# [Record list]
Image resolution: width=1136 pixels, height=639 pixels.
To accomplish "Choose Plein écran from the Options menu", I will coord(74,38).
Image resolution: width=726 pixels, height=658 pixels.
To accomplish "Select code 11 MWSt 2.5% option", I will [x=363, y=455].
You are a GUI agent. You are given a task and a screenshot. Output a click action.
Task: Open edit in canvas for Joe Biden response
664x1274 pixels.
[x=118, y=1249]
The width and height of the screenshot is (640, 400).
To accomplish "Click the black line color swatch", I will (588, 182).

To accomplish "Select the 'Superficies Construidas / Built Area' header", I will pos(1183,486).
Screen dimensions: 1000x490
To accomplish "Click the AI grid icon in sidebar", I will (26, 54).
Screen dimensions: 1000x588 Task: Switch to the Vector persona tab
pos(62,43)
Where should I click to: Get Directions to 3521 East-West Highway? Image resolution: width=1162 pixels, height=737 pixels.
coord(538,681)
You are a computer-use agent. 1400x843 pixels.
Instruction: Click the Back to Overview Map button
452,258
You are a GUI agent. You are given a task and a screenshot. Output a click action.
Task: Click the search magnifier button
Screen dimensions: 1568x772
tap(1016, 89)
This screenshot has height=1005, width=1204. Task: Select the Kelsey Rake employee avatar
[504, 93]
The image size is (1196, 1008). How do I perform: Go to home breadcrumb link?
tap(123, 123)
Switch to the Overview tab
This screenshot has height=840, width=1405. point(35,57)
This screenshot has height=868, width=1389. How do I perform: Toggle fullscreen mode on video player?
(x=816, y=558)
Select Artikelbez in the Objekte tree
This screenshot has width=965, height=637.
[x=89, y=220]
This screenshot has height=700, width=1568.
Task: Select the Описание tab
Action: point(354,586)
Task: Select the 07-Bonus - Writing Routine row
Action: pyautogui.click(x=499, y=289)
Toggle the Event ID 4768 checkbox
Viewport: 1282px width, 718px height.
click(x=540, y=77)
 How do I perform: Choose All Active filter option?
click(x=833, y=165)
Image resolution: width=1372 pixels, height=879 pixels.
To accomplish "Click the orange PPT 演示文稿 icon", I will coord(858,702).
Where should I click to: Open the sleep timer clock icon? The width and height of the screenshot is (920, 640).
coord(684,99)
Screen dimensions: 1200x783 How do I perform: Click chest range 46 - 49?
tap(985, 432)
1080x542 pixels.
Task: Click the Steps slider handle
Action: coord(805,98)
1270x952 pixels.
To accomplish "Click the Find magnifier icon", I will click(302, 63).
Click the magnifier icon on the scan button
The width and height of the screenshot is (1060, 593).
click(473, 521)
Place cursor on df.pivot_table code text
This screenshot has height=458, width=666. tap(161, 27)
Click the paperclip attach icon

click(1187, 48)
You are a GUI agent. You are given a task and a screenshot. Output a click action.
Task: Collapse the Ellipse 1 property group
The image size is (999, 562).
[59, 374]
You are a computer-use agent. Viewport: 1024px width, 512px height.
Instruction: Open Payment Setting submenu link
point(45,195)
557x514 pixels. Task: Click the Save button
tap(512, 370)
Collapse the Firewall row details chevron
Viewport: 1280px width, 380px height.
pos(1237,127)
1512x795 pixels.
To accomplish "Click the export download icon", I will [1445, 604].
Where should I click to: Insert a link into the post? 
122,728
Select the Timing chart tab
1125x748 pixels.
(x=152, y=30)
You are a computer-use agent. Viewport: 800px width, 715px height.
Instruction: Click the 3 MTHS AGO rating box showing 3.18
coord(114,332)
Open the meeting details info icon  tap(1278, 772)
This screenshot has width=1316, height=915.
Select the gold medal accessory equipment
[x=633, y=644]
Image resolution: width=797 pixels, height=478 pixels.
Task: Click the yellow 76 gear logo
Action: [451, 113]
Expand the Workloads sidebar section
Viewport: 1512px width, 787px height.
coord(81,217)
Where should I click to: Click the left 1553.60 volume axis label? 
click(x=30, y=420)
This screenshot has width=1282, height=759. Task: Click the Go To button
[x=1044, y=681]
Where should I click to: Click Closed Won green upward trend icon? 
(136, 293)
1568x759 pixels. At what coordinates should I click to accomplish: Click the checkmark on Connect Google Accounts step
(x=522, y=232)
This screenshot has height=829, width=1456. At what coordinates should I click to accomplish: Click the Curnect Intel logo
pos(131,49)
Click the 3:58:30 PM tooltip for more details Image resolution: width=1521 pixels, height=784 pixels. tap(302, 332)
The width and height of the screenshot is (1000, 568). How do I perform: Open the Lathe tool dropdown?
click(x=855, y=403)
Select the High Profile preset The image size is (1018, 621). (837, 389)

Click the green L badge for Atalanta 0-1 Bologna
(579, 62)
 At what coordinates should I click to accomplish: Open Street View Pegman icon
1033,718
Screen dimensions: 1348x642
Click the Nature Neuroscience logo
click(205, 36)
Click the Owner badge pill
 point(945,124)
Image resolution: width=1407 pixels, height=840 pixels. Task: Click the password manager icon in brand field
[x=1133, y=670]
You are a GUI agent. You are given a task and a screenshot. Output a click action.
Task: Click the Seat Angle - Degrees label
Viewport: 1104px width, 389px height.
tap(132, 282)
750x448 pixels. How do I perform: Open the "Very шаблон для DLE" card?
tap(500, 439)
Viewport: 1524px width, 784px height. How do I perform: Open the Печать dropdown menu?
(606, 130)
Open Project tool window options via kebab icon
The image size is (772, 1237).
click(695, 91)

# [Objective]
Could you rewrite all of the lines above as a numbered list, leaving out any blank lines?

# [Solution to this problem]
1. Image resolution: width=1136 pixels, height=639 pixels.
2. To accomplish "Choose Plein écran from the Options menu", I will coord(74,38).
3. Image resolution: width=726 pixels, height=658 pixels.
4. To accomplish "Select code 11 MWSt 2.5% option", I will [x=363, y=455].
5. You are a GUI agent. You are given a task and a screenshot. Output a click action.
6. Task: Open edit in canvas for Joe Biden response
7. 664x1274 pixels.
8. [x=118, y=1249]
9. The width and height of the screenshot is (640, 400).
10. To accomplish "Click the black line color swatch", I will (588, 182).
11. To accomplish "Select the 'Superficies Construidas / Built Area' header", I will pos(1183,486).
12. Screen dimensions: 1000x490
13. To accomplish "Click the AI grid icon in sidebar", I will (26, 54).
14. Screen dimensions: 1000x588 Task: Switch to the Vector persona tab
15. pos(62,43)
16. Where should I click to: Get Directions to 3521 East-West Highway? Image resolution: width=1162 pixels, height=737 pixels.
17. coord(538,681)
18. You are a computer-use agent. 1400x843 pixels.
19. Instruction: Click the Back to Overview Map button
20. 452,258
21. You are a GUI agent. You are given a task and a screenshot. Output a click action.
22. Task: Click the search magnifier button
23. Screen dimensions: 1568x772
24. tap(1016, 89)
25. This screenshot has height=1005, width=1204. Task: Select the Kelsey Rake employee avatar
26. [504, 93]
27. The image size is (1196, 1008). How do I perform: Go to home breadcrumb link?
28. tap(123, 123)
29. Switch to the Overview tab
30. This screenshot has height=840, width=1405. point(35,57)
31. This screenshot has height=868, width=1389. How do I perform: Toggle fullscreen mode on video player?
32. (x=816, y=558)
33. Select Artikelbez in the Objekte tree
34. This screenshot has width=965, height=637.
35. [x=89, y=220]
36. This screenshot has height=700, width=1568.
37. Task: Select the Описание tab
38. Action: point(354,586)
39. Task: Select the 07-Bonus - Writing Routine row
40. Action: pyautogui.click(x=499, y=289)
41. Toggle the Event ID 4768 checkbox
42. Viewport: 1282px width, 718px height.
43. click(x=540, y=77)
44.  How do I perform: Choose All Active filter option?
45. click(x=833, y=165)
46. Image resolution: width=1372 pixels, height=879 pixels.
47. To accomplish "Click the orange PPT 演示文稿 icon", I will coord(858,702).
48. Where should I click to: Open the sleep timer clock icon? The width and height of the screenshot is (920, 640).
49. coord(684,99)
50. Screen dimensions: 1200x783 How do I perform: Click chest range 46 - 49?
51. tap(985, 432)
52. 1080x542 pixels.
53. Task: Click the Steps slider handle
54. Action: coord(805,98)
55. 1270x952 pixels.
56. To accomplish "Click the Find magnifier icon", I will click(302, 63).
57. Click the magnifier icon on the scan button
58. The width and height of the screenshot is (1060, 593).
59. click(473, 521)
60. Place cursor on df.pivot_table code text
61. This screenshot has height=458, width=666. tap(161, 27)
62. Click the paperclip attach icon
63. click(1187, 48)
64. You are a GUI agent. You are given a task and a screenshot. Output a click action.
65. Task: Collapse the Ellipse 1 property group
66. The image size is (999, 562).
67. [59, 374]
68. You are a computer-use agent. Viewport: 1024px width, 512px height.
69. Instruction: Open Payment Setting submenu link
70. point(45,195)
71. 557x514 pixels. Task: Click the Save button
72. tap(512, 370)
73. Collapse the Firewall row details chevron
74. Viewport: 1280px width, 380px height.
75. pos(1237,127)
76. 1512x795 pixels.
77. To accomplish "Click the export download icon", I will [1445, 604].
78. Where should I click to: Insert a link into the post? 
79. 122,728
80. Select the Timing chart tab
81. 1125x748 pixels.
82. (x=152, y=30)
83. You are a computer-use agent. Viewport: 800px width, 715px height.
84. Instruction: Click the 3 MTHS AGO rating box showing 3.18
85. coord(114,332)
86. Open the meeting details info icon  tap(1278, 772)
87. This screenshot has width=1316, height=915.
88. Select the gold medal accessory equipment
89. [x=633, y=644]
90. Image resolution: width=797 pixels, height=478 pixels.
91. Task: Click the yellow 76 gear logo
92. Action: [451, 113]
93. Expand the Workloads sidebar section
94. Viewport: 1512px width, 787px height.
95. coord(81,217)
96. Where should I click to: Click the left 1553.60 volume axis label? 
97. click(x=30, y=420)
98. This screenshot has width=1282, height=759. Task: Click the Go To button
99. [x=1044, y=681]
100. Where should I click to: Click Closed Won green upward trend icon? 
101. (136, 293)
102. 1568x759 pixels. At what coordinates should I click to accomplish: Click the checkmark on Connect Google Accounts step
103. (x=522, y=232)
104. This screenshot has height=829, width=1456. At what coordinates should I click to accomplish: Click the Curnect Intel logo
105. pos(131,49)
106. Click the 3:58:30 PM tooltip for more details Image resolution: width=1521 pixels, height=784 pixels. tap(302, 332)
107. The width and height of the screenshot is (1000, 568). How do I perform: Open the Lathe tool dropdown?
108. click(x=855, y=403)
109. Select the High Profile preset The image size is (1018, 621). (837, 389)
110. Click the green L badge for Atalanta 0-1 Bologna
111. (579, 62)
112.  At what coordinates should I click to accomplish: Open Street View Pegman icon
113. 1033,718
114. Screen dimensions: 1348x642
115. Click the Nature Neuroscience logo
116. click(205, 36)
117. Click the Owner badge pill
118.  point(945,124)
119. Image resolution: width=1407 pixels, height=840 pixels. Task: Click the password manager icon in brand field
120. [x=1133, y=670]
121. You are a GUI agent. You are given a task and a screenshot. Output a click action.
122. Task: Click the Seat Angle - Degrees label
123. Viewport: 1104px width, 389px height.
124. tap(132, 282)
125. 750x448 pixels. How do I perform: Open the "Very шаблон для DLE" card?
126. tap(500, 439)
127. Viewport: 1524px width, 784px height. How do I perform: Open the Печать dropdown menu?
128. (606, 130)
129. Open Project tool window options via kebab icon
130. The image size is (772, 1237).
131. click(695, 91)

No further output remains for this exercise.